» **TEXT PROVIDED**:

ARPA-H commits up to $135.7m to overhaul lymphatic diagnostics, a long-neglected area of medicine with outsized impact on women
A common complication for breast cancer survivors
The Advanced Research Projects Agency for Health (ARPA-H), part of the U.S. Department of Health and Human Services (HHS), has awarded up to $135.7m over five years to a new research programme designed to bring the body’s lymphatic system into routine clinical care.
The initiative, known as Lymphatic Imaging, Genomics, and pHenotyping Technologies (LIGHT), aims to create the first comprehensive diagnostic toolkit for assessing lymphatic health during standard physical exams. ARPA-H said the investment represents the largest coordinated federal effort to modernise lymphatic diagnostics, an area that has lagged decades behind imaging and genetic tools used for other organ systems.

» **DATASET**:
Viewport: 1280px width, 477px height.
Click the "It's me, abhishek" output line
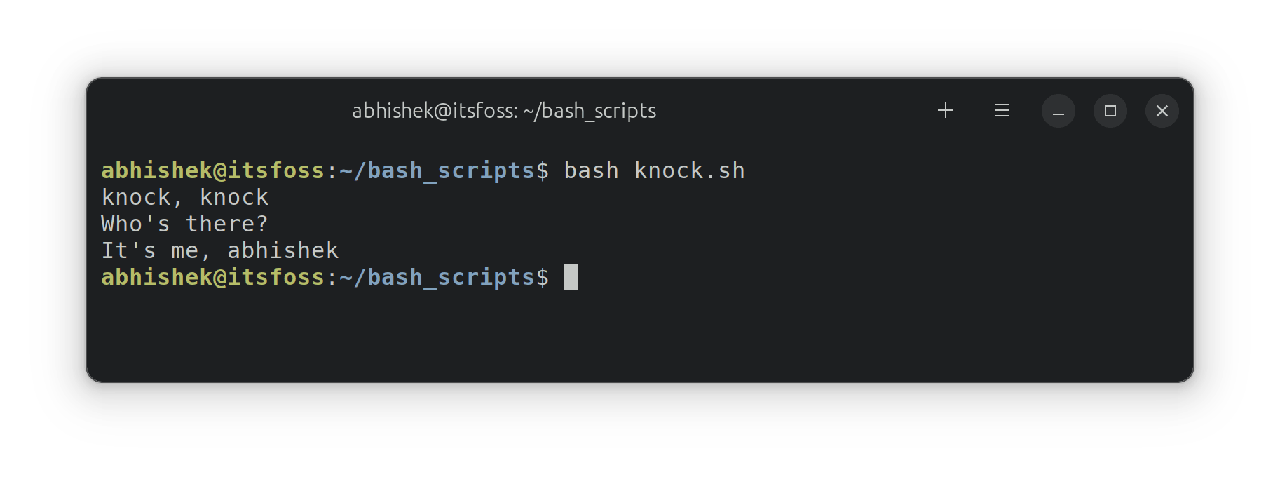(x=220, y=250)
--
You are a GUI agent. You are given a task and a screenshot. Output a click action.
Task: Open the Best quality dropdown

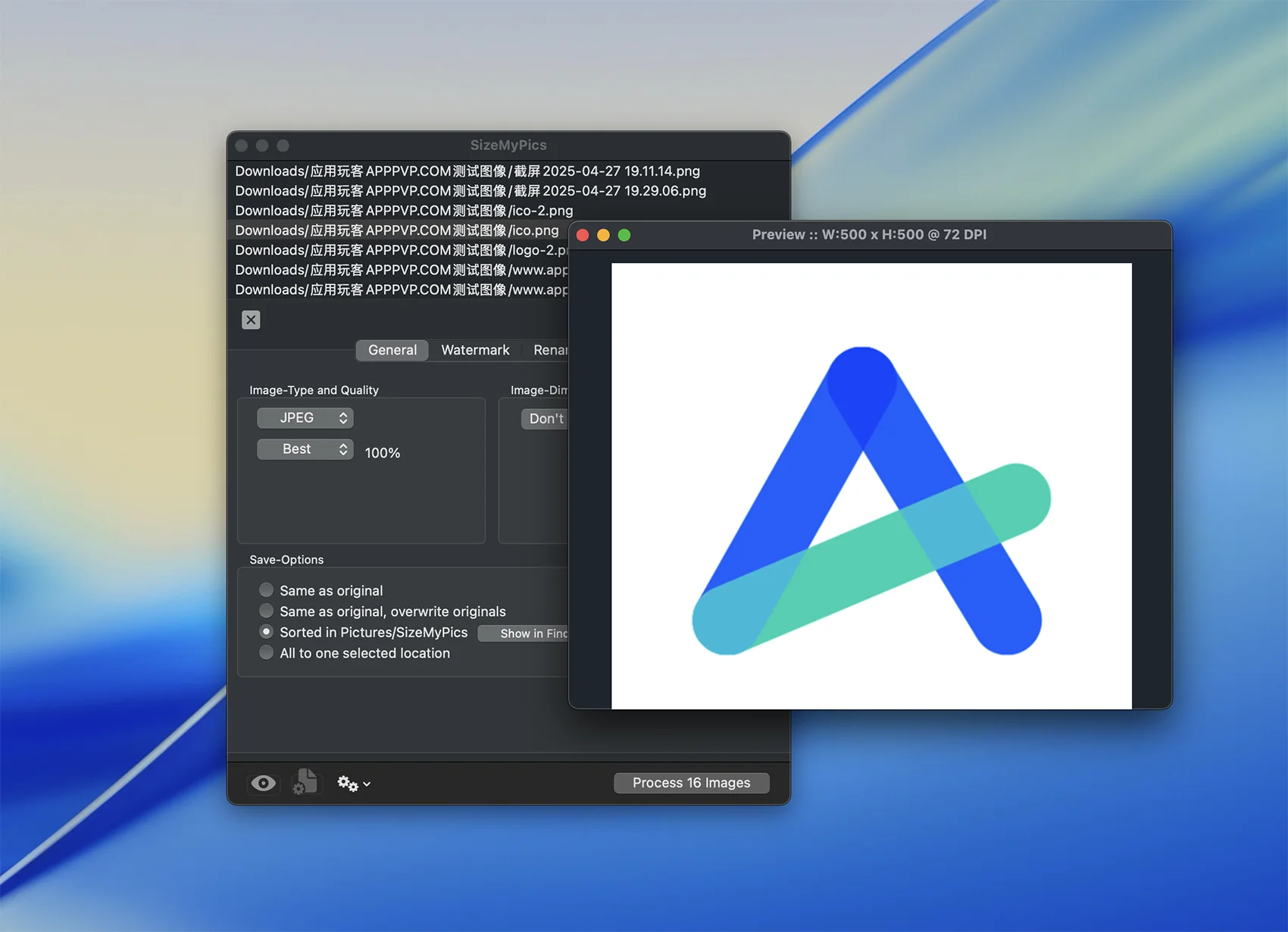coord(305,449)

» **STUDY QUESTIONS**:
1 > Decide whether each statement agrees with the text on lymphatic diagnostics. Answer yes or no for each, and quote the words from the text that settle it. (a) ARPA-H is part of the U.S. Department of Health and Human Services. (b) The award is spread over ten years. (c) LIGHT aims to build a toolkit for assessing lymphatic health during standard physical exams.
2 > Write the next part of the text on lymphatic diagnostics, picking up after its final sentence.
The rows come from a different source than the text on lymphatic diagnostics.

» **ANSWERS BY TASK**:
1 >
(a) Yes: "part of the U.S. Department of Health and Human Services (HHS)"
(b) No: "up to $135.7m over five years"
(c) Yes: "the first comprehensive diagnostic toolkit for assessing lymphatic health during standard physical exams"

2 >
Women disproportionately affected
The lymphatic system plays a central role in immune defence, fluid balance, and waste removal. Yet dysfunction is frequently missed or misdiagnosed. An estimated 10 million Americans live with lymphedema, a chronic condition marked by severe swelling around lymph nodes, often following cancer treatment. Women are disproportionately affected, particularly breast and gynecologic cancer survivors, for whom lymphatic damage is a common and long-term complication.
ARPA-H said millions more people with lymphatic dysfunction remain undiagnosed, leading to delayed or inappropriate care, preventable hospitalisations, disability, lost productivity, and, in some cases, death.
“Lymphatic dysfunction quietly harms millions of Americans every year. Often, solutions are identified too late, if at all,” said HHS Deputy Secretary Jim O’Neill. “This investment will help spur innovation to create efficient diagnostics that millions will benefit from.”
Despite its importance, the lymphatic system remains one of medicine’s most significant blind spots. Unlike the heart or brain, there are few standardised tools to visualise lymphatic flow, measure function, or detect early disease. In clinical practice, providers often rely on crude measures such as limb circumference, offering limited insight into underlying biology.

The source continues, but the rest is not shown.